This puts four low/medium-risk PRs (3a–3d) before the one high-risk PR (3e). By the time the algorithm lands, the plumbing has been exercised in production on the default path for multiple versions.

Validation corpus for 3e

Before flipping the default (3f), we need evidence that sequence_diff matches legacy on real-world data. Proposal:

• Pull a curated set of ~500 variants from existing test files (somatic_hg19_14muts.vcf, the BRCA1/CFTR fixtures, the splice-site corpus, the mitochondrial cases from Mitochondrial variants are translated with the wrong codon table #294).
• Run both annotators. Diff Effect class + short_description.
• Any mismatch is a gate: either a legacy bug sequence_diff fixed (document and accept), or a sequence_diff bug (fix before merging).

Open questions for you

1. Rename yes or no? (Annotator vs EffectAnnotator.)
2. AlternateStartCodon: keep as a class under sequence-diff, or collapse into Silent?
3. Should 3d (fast-path extraction) happen before or after 3e (algorithm)? My bias is before — easier to exercise on legacy first — but arguably the algorithm spec reveals what the fast path needs to do.
4. 3g (splice_outcomes rewrite) — defer to its own tracking issue, or keep in the Foundational refactor: MutantTranscript abstraction #271 scope?

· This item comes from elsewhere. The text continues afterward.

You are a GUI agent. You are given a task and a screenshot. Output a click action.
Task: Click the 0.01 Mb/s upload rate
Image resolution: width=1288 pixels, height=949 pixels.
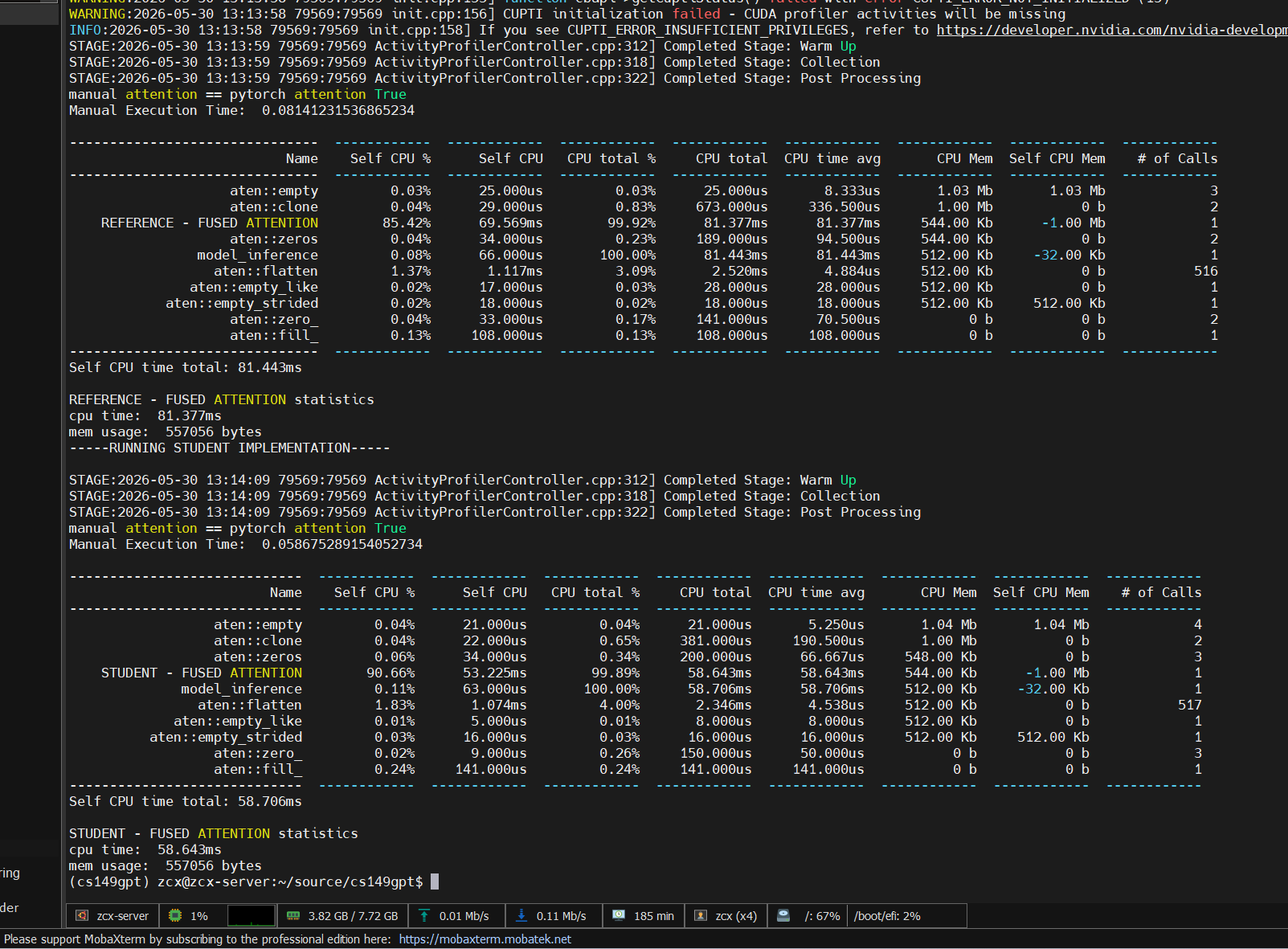(x=464, y=916)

Once these are settled I'll file per-stage PRs against this plan.

[iskandr]

Naming resolved: keep EffectAnnotator (Protocol), LegacyEffectAnnotator (existing), SequenceDiffEffectAnnotator (new). No rename.

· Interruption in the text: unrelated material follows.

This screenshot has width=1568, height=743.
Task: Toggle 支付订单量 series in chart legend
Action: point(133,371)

Revised staging (drops the old 3a, renumbers):

Stage	Scope	Risk
3a	Per-call Variant.effects(annotator=...) kwarg + VariantCollection.effects(annotator=...) + with varcode.use_annotator(...) context manager. Default stays "legacy".	Low
3b	EffectCollection provenance fields + to_csv / to_json header metadata + from_csv round-trip. Works with just legacy.	Medium
3c	Extract shared fast-path SNV helper from predict_in_frame_coding_effect.	Medium
3d	SequenceDiffEffectAnnotator implementation + extended apply_variant_to_transcript for 3'UTR readthrough. Byte-for-byte parity with legacy on the validation corpus before defaulting.	High
3e	Flip default to sequence_diff. Separate PR.	Medium
3f	Rewrite splice_outcomes.py on MutantTranscript. Parallelizable with 3c+.	Medium

Still open (please weigh in when you get a chance):

1. AlternateStartCodon under diff semantics: keep as its own class, or collapse into Silent?
2. Fast-path extraction (3c) before or after the algorithm (3d)? My bias is before.
3. Splice rewrite (3f) — inside Foundational refactor: MutantTranscript abstraction #271 scope, or spawn its own tracking issue?

[iskandr]

All three resolved. Final #271 scope:

1. ✅ AlternateStartCodon: keep as its own class. SequenceDiffEffectAnnotator special-cases the start codon (non-diff path) to detect ATG → alternate-start changes.
2. ✅ 3c (fast-path extraction) before 3d (algorithm). Legacy is the source of truth for byte-for-byte 2.x parity; the fast-path gets extracted against legacy's contract and SequenceDiffEffectAnnotator plugs into the tested helper.
3. ✅ Splice rewrite (3f) spun out: now tracked as Rewrite splice_outcomes.py on MutantTranscript (closes #262 prototype loop) #305, not inside Foundational refactor: MutantTranscript abstraction #271 scope.

Final staging for #271:

Stage	Scope
3a	Per-call Variant.effects(annotator=...) kwarg + VariantCollection.effects(annotator=...) + with varcode.use_annotator(...) context manager. Default stays "legacy".
3b	EffectCollection provenance fields + to_csv / to_json header metadata + from_csv round-trip.
3c	Extract shared fast-path SNV helper from predict_in_frame_coding_effect.
3d	SequenceDiffEffectAnnotator implementation + extended apply_variant_to_transcript for 3'UTR readthrough. Keep AlternateStartCodon as a non-diff special case.
3e	Flip default to sequence_diff after validation-corpus parity.

Splice rewrite (formerly 3f) → #305, parallelizable, depends on #271 stage 3d's classifier but not the default flip.

Ready to start on 3a when you give the word.